**WORK INSTRUCTION:** Reproduce the passage of the interview on reading and digital culture that begins with the words "In principle, it’s" and ends after the words "set of problems?", keeping every word and punctuation mark unchanged.

**READING TEXT:**
-=-=-=-=-

A lot of print media is dying out and being transferred online. How do you feel that e-readers have affected print culture and the culture of reading more generally?

If we’re talking about eliterary culture, which is literary experiences online, then we really have to think outside the box of the either/or. And unfortunately, a lot of the debate about e-readers is always set in terms of either you read the wood-pulp version of the book or you read the ebook, and which one is better. I think that’s really shortsighted, because it ends up being so much of an either/or. The argument that ebooks, because they’re on a digital device, automatically lead to a reading within a state of distractibility — where you can always get distracted and go and check your email or something like that — is really oversimplified. What we find is that with John Green fans, for instance, they might be reading The Fault in Our Stars in a traditional book format or they might be reading it as an ebook, but they’ll probably be going to YouTube to watch the Vlogbrothers videos and they’ll probably be going to Tumblr to look at John Green’s page.

In principle, it’s easier than ever before for people to get their work into the world — click a button and it’s up on the internet. But does that ease of distribution and access come with its own set of problems?

People are always going to worry that the ease is going to lead to a diminishing of standards. The common complaint you hear is that sure, there’s a lot of fanfiction out there and fanfiction sites, and it’s very easy for practically anyone to write a fanfiction; all you need to do is grab characters from a favorite book or film and go to town with creating your own further adventures. That qualitative argument in itself involves some problems. For example, if you’ve got a hundred different novels about Darcy, are any of them going to be as good as Jane Austen’s? It depends on what you mean by good. There’s certainly the appeal of trying to update Jane Austen; there’s The Jane Austen Book Club, for instance, which had a great deal of appeal, because the whole point of that book is how Jane Austen speaks to us within a contemporary context. Is it as well written as the original novels? Probably not. But does that mean it doesn’t continue to enrich those books, and continue to demonstrate the relevance of those books?

Switching gears here — how do you take an idea and then transform that into a research topic or a book?

Usually it starts with something I’m really intrigued by. Like with the topic of BuzzFeed Books. I was really intrigued by BuzzFeed Books as so deep in the heart of digital culture; they make no claims about literary pedigree; they are certainly something that is otherwise in the realm of the poppiest of pop culture, and yet [they are] deeply committed to the value of literary reading. BuzzFeed Books are saying, “These are the books you should read. These are the books your boyfriend should read. These are the books that if you read Harry Potter you should read. Or if you liked these books in high school or didn’t like these books in high school, this is what you should read instead.” I was so intrigued by that idea that is so far away from the classroom and academy. It’s smack-dab in the heart of digital popular culture where you would least expect to find a deep commitment to literary reading — there it was.

One of the best features they did recently was on David Bowie’s library, Why David Bowie’s library itself became such a topic of discussion. David Bowie is not someone who I would think of as a great literary figure. On the other hand, he was a voracious reader, and what do we do with that? I start with something that I’m intrigued by, and say, “OK, well, what does that suggest about literary value or about the conversation about why literary reading remains so important, even within the range of all different sorts of digital entertainment?”

-=-=-=-=-

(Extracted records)
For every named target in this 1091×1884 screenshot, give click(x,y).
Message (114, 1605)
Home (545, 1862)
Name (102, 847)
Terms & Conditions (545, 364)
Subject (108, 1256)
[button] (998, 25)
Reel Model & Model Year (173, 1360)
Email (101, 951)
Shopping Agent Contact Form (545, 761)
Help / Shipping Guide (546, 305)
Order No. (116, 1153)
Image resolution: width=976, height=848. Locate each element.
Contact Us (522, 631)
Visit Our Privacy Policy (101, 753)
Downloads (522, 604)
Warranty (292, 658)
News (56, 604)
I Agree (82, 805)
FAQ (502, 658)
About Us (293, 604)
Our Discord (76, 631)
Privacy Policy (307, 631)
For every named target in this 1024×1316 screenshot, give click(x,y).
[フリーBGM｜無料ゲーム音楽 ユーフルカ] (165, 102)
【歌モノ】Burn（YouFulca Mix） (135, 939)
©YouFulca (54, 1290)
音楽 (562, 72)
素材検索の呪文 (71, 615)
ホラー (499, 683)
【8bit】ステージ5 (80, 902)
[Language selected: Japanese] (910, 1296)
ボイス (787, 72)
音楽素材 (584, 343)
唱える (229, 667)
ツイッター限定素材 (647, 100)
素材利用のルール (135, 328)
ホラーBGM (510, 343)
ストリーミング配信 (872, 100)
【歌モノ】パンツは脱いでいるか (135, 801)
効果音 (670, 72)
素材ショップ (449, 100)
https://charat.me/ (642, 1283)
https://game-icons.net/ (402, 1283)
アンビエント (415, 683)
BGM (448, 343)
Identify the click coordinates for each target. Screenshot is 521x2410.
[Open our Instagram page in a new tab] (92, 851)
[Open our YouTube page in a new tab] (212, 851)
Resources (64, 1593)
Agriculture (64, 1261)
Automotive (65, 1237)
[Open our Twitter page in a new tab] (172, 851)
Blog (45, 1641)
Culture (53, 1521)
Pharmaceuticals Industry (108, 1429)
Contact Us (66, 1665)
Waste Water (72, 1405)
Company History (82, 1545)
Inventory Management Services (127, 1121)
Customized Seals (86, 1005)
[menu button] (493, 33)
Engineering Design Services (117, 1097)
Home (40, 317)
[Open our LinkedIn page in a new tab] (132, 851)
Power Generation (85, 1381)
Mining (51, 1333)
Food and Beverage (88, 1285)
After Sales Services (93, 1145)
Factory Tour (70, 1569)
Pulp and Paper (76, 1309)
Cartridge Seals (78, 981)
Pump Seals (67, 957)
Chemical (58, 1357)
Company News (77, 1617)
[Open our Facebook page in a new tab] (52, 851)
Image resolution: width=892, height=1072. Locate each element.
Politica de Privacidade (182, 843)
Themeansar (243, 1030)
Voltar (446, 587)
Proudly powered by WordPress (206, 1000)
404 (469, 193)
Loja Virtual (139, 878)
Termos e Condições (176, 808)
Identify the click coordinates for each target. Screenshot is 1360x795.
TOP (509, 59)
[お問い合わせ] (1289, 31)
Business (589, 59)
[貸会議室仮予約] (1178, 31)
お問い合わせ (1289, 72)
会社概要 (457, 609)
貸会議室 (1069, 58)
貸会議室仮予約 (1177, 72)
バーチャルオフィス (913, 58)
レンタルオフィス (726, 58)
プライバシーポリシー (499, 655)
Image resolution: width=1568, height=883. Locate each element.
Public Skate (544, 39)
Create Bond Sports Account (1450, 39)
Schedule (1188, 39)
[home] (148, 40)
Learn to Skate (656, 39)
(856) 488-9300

-=-=-=-=-

**TASK ANSWER:**
In principle, it’s easier than ever before for people to get their work into the world — click a button and it’s up on the internet. But does that ease of distribution and access come with its own set of problems?